- DATASET RECORDS:
· · ·

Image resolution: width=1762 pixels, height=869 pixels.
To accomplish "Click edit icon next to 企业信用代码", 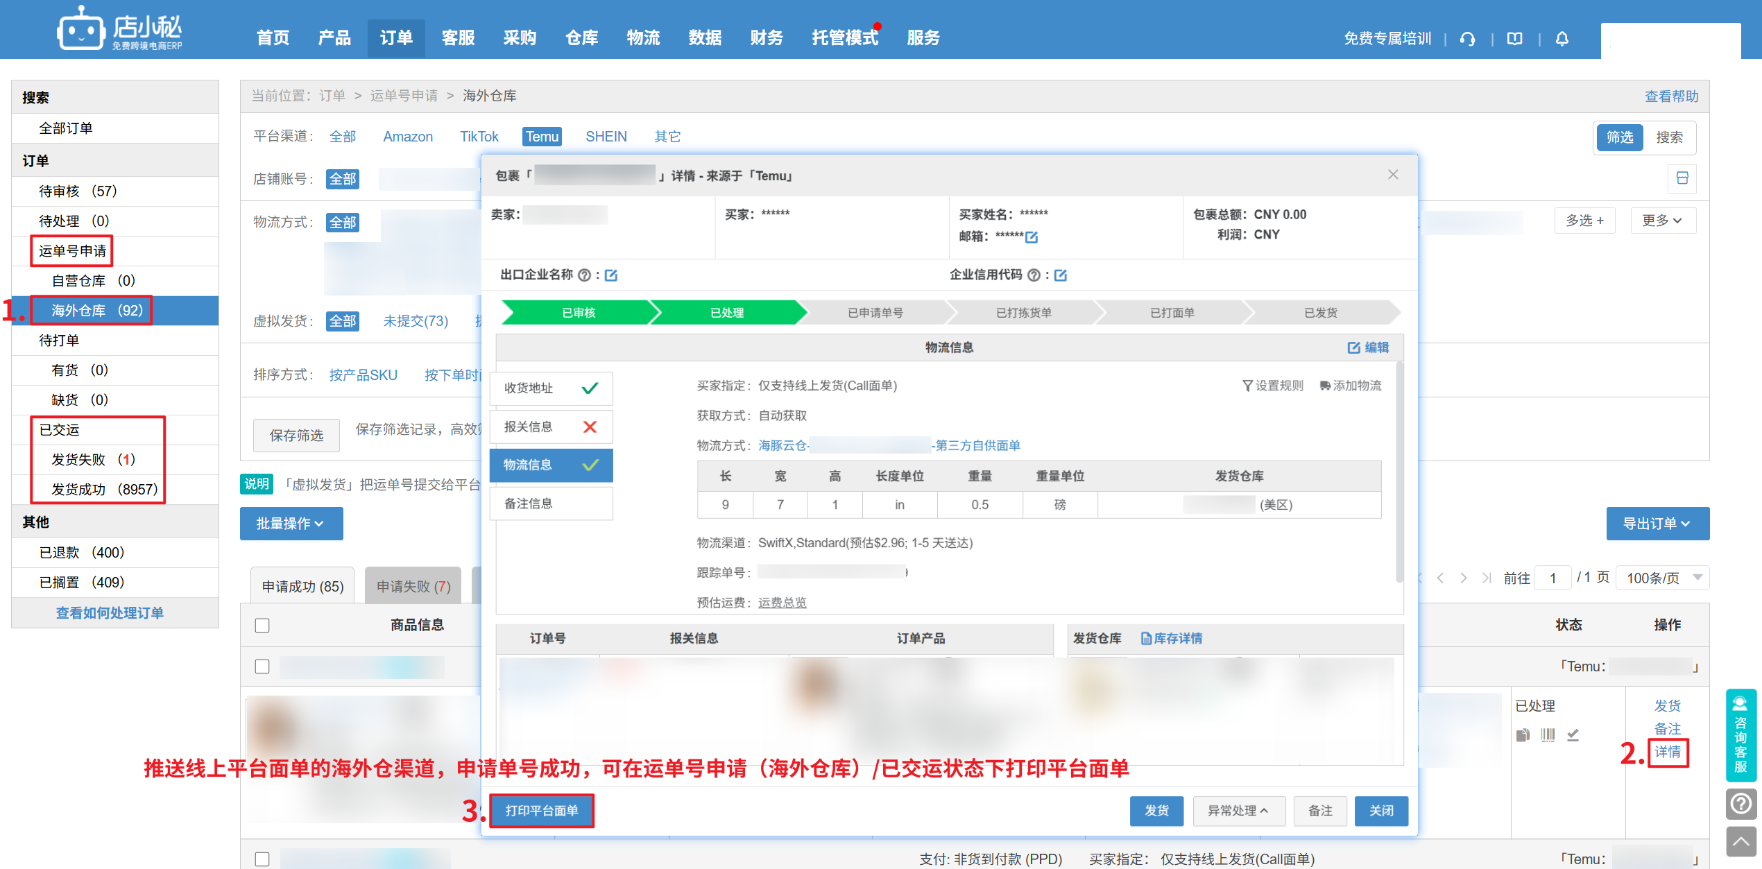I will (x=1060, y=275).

· · ·

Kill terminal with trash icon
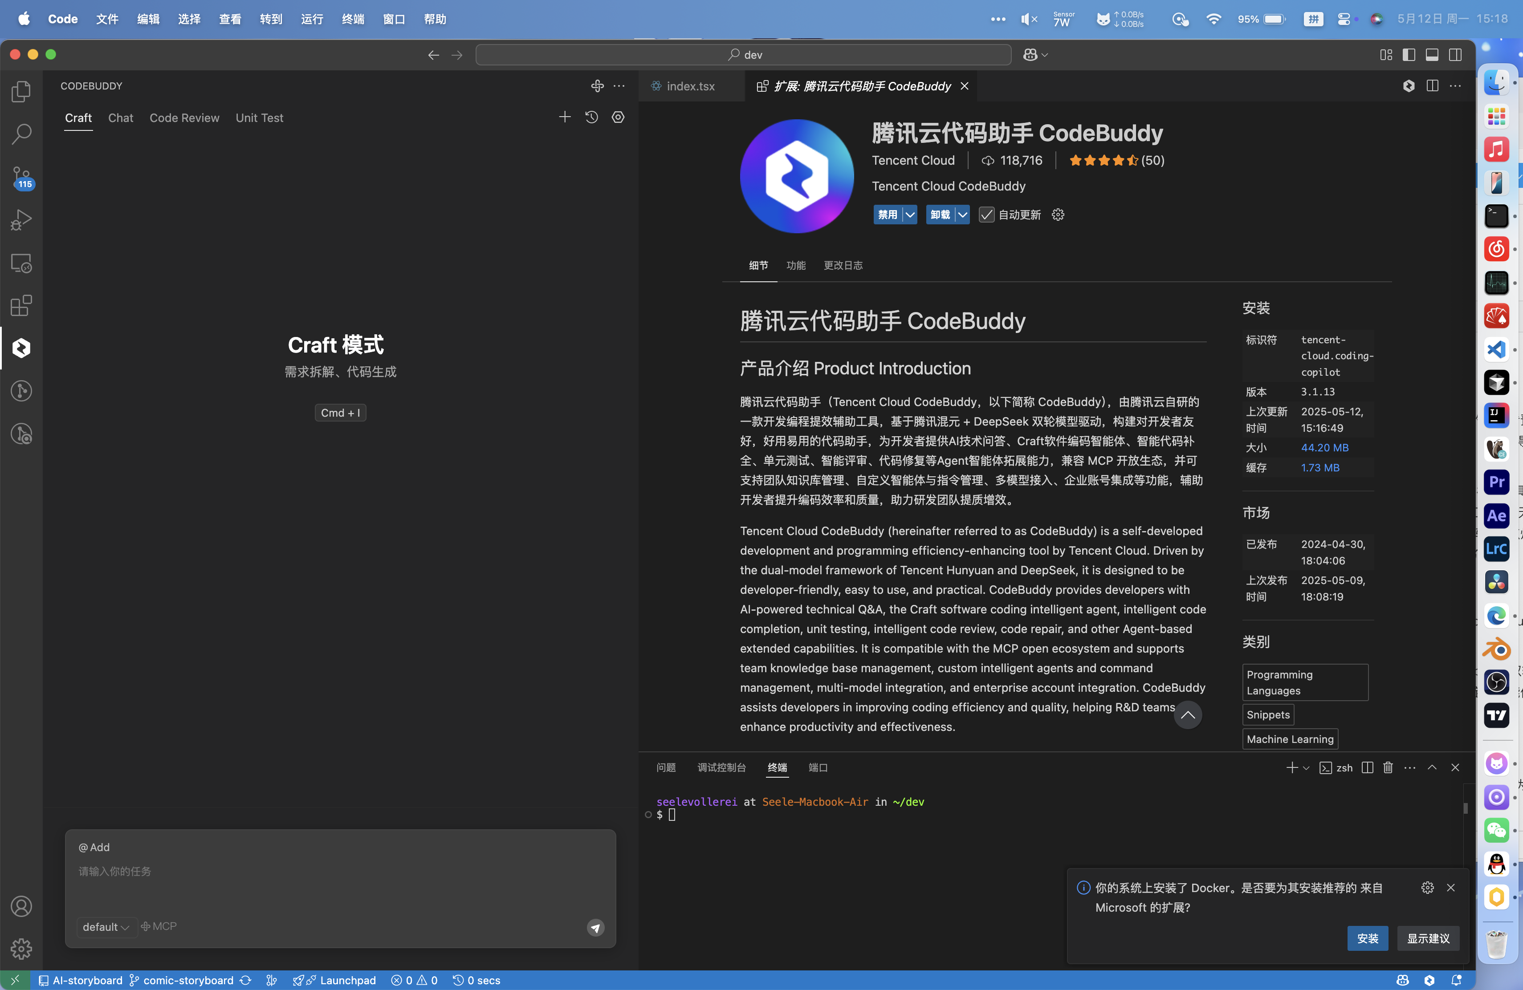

· · ·

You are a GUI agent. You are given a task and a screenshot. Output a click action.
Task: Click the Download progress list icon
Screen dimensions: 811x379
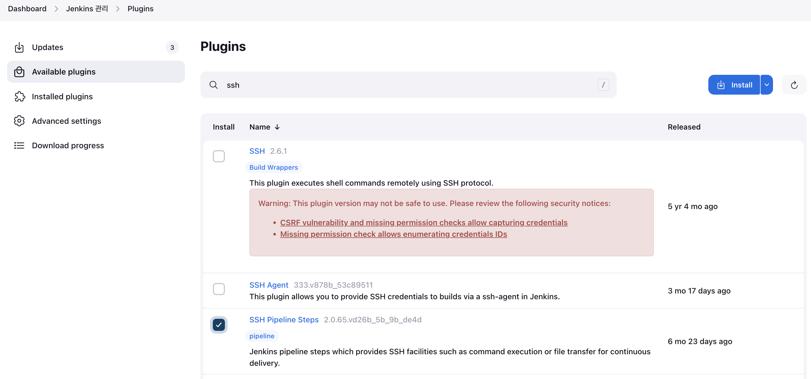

· · ·

- EXERCISE DESCRIPTION:
Return only the lines between the one holding "You are a GUI" and the one holding "Screen dimensions: 811x379", inclusive, exactly as they appear above.

- WRITTEN ANSWER:
You are a GUI agent. You are given a task and a screenshot. Output a click action.
Task: Click the Download progress list icon
Screen dimensions: 811x379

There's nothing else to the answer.